■ What to produce ■
Each line of the records containing "agent" is to be copied out and returned.

■ Dataset records ■
----
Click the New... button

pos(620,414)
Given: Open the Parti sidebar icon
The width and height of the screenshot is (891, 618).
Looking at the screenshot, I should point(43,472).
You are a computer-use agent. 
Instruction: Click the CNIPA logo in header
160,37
----
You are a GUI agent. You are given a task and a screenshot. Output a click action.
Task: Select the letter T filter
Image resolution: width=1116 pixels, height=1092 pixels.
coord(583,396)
----
■ Your solution ■
You are a computer-use agent. 
You are a GUI agent. You are given a task and a screenshot. Output a click action.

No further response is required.